Looks like it did work
it created two new txt files
check if they have info:

FILE: estimated-parameters.txt

sample input_type sequence_type coverage genome_length uniqueness_ratio HCRM sequencing_error_rate
mp_hq histogram genome-skim 0.58 18823131 1.00 70.52 0.0126
mp_ha histogram assembly NA 21690409 0.94 73.60 NA

FILE: estimated-spectra.txt

sample r1 r2 r3 r4 r5
mp_hq 18964990 201428 23901 10067 31786
mp_ha 20427099 216746 54799 19206 32470

(RESPECT) [ant@hillary RESPECT]$ respect -d data/ -m data/name_mapping.txt -I data/hist_info.txt -N 10 --debug

Looks like British code.

Hi Antonio, Sorry I was very busy and missed this issue. It seems that only histogram inputs are processed and sequence input files are skipped from the output. The reason seems to be that jellyfish is not properly installed. You need to install jellyfish first and add its path to the system path (so you can run, e.g., jellyfish --version in the terminal without any problem). Please let me know if you encountered any problem in doing that or get other errors.

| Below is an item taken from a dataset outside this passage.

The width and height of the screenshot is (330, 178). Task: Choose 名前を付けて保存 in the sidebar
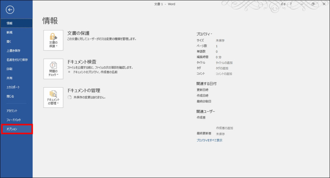(17, 60)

I have also found some time and worked on conda version of it, if this didn't work for you, soon you can easily install it that way. I will let you know once it is uploaded to bioconda.

I get the same warnings as @AntonioBaeza
2021-05-25 16:29:08,106 WARNING:data/hist_info.txt does not have valid extension; it's skipped
2021-05-25 16:29:08,106 WARNING:data/name_mapping.txt does not have valid extension; it's skipped

This is not an error. It just warns the user that some of the files under the input directory (provided using -d option) are not sequence files so will be skipped. You can safely ignore them.